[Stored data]
###
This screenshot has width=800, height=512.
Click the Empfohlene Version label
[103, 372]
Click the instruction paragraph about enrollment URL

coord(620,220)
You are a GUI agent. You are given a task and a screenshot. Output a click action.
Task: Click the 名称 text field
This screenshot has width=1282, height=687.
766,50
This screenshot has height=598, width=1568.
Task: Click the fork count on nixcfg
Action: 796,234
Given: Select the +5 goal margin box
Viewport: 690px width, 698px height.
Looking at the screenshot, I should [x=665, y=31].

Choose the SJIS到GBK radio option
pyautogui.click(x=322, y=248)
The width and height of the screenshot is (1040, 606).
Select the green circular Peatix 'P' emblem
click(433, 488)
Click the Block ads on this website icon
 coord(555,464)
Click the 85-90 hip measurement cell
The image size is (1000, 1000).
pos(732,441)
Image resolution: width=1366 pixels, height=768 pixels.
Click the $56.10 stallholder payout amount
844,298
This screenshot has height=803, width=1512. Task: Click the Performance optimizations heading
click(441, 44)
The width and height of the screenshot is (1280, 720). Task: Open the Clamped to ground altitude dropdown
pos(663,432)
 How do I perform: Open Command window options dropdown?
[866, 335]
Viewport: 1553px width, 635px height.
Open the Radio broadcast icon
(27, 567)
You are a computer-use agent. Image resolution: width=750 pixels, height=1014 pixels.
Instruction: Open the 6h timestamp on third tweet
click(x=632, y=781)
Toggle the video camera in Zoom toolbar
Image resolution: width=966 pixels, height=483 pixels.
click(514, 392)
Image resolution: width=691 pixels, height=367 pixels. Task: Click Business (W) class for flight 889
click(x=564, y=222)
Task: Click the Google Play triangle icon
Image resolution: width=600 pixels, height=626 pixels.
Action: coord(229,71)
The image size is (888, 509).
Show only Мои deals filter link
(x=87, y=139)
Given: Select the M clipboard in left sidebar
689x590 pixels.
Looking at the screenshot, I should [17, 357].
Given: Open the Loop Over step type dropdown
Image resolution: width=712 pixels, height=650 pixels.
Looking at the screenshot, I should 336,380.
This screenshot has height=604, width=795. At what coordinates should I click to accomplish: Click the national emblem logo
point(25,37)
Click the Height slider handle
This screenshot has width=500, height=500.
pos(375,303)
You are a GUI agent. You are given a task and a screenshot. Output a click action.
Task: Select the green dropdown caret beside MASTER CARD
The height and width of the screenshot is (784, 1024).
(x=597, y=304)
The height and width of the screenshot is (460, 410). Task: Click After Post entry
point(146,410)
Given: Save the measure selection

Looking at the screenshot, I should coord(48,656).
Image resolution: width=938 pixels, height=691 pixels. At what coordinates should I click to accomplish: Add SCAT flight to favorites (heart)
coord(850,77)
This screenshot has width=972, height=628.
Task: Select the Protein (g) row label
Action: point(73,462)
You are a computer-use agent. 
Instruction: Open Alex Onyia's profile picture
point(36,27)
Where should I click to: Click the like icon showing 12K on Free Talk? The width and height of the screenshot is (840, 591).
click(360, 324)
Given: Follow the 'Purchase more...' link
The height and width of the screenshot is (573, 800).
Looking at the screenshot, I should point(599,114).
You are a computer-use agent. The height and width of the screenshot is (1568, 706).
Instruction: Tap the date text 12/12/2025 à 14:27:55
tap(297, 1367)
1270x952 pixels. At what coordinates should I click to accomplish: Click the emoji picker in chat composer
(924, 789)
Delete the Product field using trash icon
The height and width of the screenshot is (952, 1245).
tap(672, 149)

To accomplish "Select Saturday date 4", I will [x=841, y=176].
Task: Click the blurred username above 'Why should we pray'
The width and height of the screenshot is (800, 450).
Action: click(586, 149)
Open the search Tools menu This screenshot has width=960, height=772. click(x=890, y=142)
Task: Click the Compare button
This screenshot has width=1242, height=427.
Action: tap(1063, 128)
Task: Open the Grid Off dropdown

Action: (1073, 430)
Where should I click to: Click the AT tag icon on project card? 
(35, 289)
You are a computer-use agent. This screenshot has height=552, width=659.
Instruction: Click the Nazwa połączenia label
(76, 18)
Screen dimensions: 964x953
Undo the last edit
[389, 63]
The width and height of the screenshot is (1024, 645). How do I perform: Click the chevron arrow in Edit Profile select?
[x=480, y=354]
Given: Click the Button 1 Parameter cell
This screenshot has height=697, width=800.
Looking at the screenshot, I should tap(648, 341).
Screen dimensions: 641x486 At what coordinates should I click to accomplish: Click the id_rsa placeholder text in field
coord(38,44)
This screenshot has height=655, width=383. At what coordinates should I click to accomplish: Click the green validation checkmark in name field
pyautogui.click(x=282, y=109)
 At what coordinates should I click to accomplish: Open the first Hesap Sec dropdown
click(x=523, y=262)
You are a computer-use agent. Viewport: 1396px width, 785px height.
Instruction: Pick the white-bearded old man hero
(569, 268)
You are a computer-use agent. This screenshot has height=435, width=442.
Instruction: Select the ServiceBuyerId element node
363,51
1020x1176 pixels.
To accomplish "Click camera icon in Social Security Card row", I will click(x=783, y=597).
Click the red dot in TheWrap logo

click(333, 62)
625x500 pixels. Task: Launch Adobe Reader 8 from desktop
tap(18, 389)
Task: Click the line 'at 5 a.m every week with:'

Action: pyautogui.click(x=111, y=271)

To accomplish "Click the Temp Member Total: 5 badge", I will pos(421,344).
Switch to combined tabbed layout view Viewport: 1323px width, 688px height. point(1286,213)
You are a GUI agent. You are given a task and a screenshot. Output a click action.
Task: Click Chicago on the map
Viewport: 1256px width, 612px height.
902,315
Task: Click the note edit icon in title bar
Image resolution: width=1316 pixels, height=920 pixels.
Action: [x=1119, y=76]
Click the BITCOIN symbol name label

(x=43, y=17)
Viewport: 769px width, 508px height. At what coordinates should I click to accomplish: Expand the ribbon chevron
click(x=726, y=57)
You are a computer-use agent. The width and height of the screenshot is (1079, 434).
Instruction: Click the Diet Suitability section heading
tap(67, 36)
###
▶ Task to complete:
Retype the data. Keep every word as it stands.

▶ The completed task:
This screenshot has width=800, height=512.
Click the Empfohlene Version label
[103, 372]
Click the instruction paragraph about enrollment URL

coord(620,220)
You are a GUI agent. You are given a task and a screenshot. Output a click action.
Task: Click the 名称 text field
This screenshot has width=1282, height=687.
766,50
This screenshot has height=598, width=1568.
Task: Click the fork count on nixcfg
Action: 796,234
Given: Select the +5 goal margin box
Viewport: 690px width, 698px height.
Looking at the screenshot, I should [x=665, y=31].

Choose the SJIS到GBK radio option
pyautogui.click(x=322, y=248)
The width and height of the screenshot is (1040, 606).
Select the green circular Peatix 'P' emblem
click(433, 488)
Click the Block ads on this website icon
 coord(555,464)
Click the 85-90 hip measurement cell
The image size is (1000, 1000).
pos(732,441)
Image resolution: width=1366 pixels, height=768 pixels.
Click the $56.10 stallholder payout amount
844,298
This screenshot has height=803, width=1512. Task: Click the Performance optimizations heading
click(441, 44)
The width and height of the screenshot is (1280, 720). Task: Open the Clamped to ground altitude dropdown
pos(663,432)
 How do I perform: Open Command window options dropdown?
[866, 335]
Viewport: 1553px width, 635px height.
Open the Radio broadcast icon
(27, 567)
You are a computer-use agent. Image resolution: width=750 pixels, height=1014 pixels.
Instruction: Open the 6h timestamp on third tweet
click(x=632, y=781)
Toggle the video camera in Zoom toolbar
Image resolution: width=966 pixels, height=483 pixels.
click(514, 392)
Image resolution: width=691 pixels, height=367 pixels. Task: Click Business (W) class for flight 889
click(x=564, y=222)
Task: Click the Google Play triangle icon
Image resolution: width=600 pixels, height=626 pixels.
Action: coord(229,71)
The image size is (888, 509).
Show only Мои deals filter link
(x=87, y=139)
Given: Select the M clipboard in left sidebar
689x590 pixels.
Looking at the screenshot, I should [17, 357].
Given: Open the Loop Over step type dropdown
Image resolution: width=712 pixels, height=650 pixels.
Looking at the screenshot, I should 336,380.
This screenshot has height=604, width=795. At what coordinates should I click to accomplish: Click the national emblem logo
point(25,37)
Click the Height slider handle
This screenshot has width=500, height=500.
pos(375,303)
You are a GUI agent. You are given a task and a screenshot. Output a click action.
Task: Select the green dropdown caret beside MASTER CARD
The height and width of the screenshot is (784, 1024).
(x=597, y=304)
The height and width of the screenshot is (460, 410). Task: Click After Post entry
point(146,410)
Given: Save the measure selection

Looking at the screenshot, I should coord(48,656).
Image resolution: width=938 pixels, height=691 pixels. At what coordinates should I click to accomplish: Add SCAT flight to favorites (heart)
coord(850,77)
This screenshot has width=972, height=628.
Task: Select the Protein (g) row label
Action: point(73,462)
You are a computer-use agent. 
Instruction: Open Alex Onyia's profile picture
point(36,27)
Where should I click to: Click the like icon showing 12K on Free Talk? The width and height of the screenshot is (840, 591).
click(360, 324)
Given: Follow the 'Purchase more...' link
The height and width of the screenshot is (573, 800).
Looking at the screenshot, I should point(599,114).
You are a computer-use agent. The height and width of the screenshot is (1568, 706).
Instruction: Tap the date text 12/12/2025 à 14:27:55
tap(297, 1367)
1270x952 pixels. At what coordinates should I click to accomplish: Click the emoji picker in chat composer
(924, 789)
Delete the Product field using trash icon
The height and width of the screenshot is (952, 1245).
tap(672, 149)

To accomplish "Select Saturday date 4", I will [x=841, y=176].
Task: Click the blurred username above 'Why should we pray'
The width and height of the screenshot is (800, 450).
Action: click(586, 149)
Open the search Tools menu This screenshot has width=960, height=772. click(x=890, y=142)
Task: Click the Compare button
This screenshot has width=1242, height=427.
Action: tap(1063, 128)
Task: Open the Grid Off dropdown

Action: (1073, 430)
Where should I click to: Click the AT tag icon on project card? 
(35, 289)
You are a computer-use agent. This screenshot has height=552, width=659.
Instruction: Click the Nazwa połączenia label
(76, 18)
Screen dimensions: 964x953
Undo the last edit
[389, 63]
The width and height of the screenshot is (1024, 645). How do I perform: Click the chevron arrow in Edit Profile select?
[x=480, y=354]
Given: Click the Button 1 Parameter cell
This screenshot has height=697, width=800.
Looking at the screenshot, I should tap(648, 341).
Screen dimensions: 641x486 At what coordinates should I click to accomplish: Click the id_rsa placeholder text in field
coord(38,44)
This screenshot has height=655, width=383. At what coordinates should I click to accomplish: Click the green validation checkmark in name field
pyautogui.click(x=282, y=109)
 At what coordinates should I click to accomplish: Open the first Hesap Sec dropdown
click(x=523, y=262)
You are a computer-use agent. Viewport: 1396px width, 785px height.
Instruction: Pick the white-bearded old man hero
(569, 268)
You are a computer-use agent. This screenshot has height=435, width=442.
Instruction: Select the ServiceBuyerId element node
363,51
1020x1176 pixels.
To accomplish "Click camera icon in Social Security Card row", I will click(x=783, y=597).
Click the red dot in TheWrap logo

click(333, 62)
625x500 pixels. Task: Launch Adobe Reader 8 from desktop
tap(18, 389)
Task: Click the line 'at 5 a.m every week with:'

Action: pyautogui.click(x=111, y=271)

To accomplish "Click the Temp Member Total: 5 badge", I will pos(421,344).
Switch to combined tabbed layout view Viewport: 1323px width, 688px height. point(1286,213)
You are a GUI agent. You are given a task and a screenshot. Output a click action.
Task: Click Chicago on the map
Viewport: 1256px width, 612px height.
902,315
Task: Click the note edit icon in title bar
Image resolution: width=1316 pixels, height=920 pixels.
Action: [x=1119, y=76]
Click the BITCOIN symbol name label

(x=43, y=17)
Viewport: 769px width, 508px height. At what coordinates should I click to accomplish: Expand the ribbon chevron
click(x=726, y=57)
You are a computer-use agent. The width and height of the screenshot is (1079, 434).
Instruction: Click the Diet Suitability section heading
tap(67, 36)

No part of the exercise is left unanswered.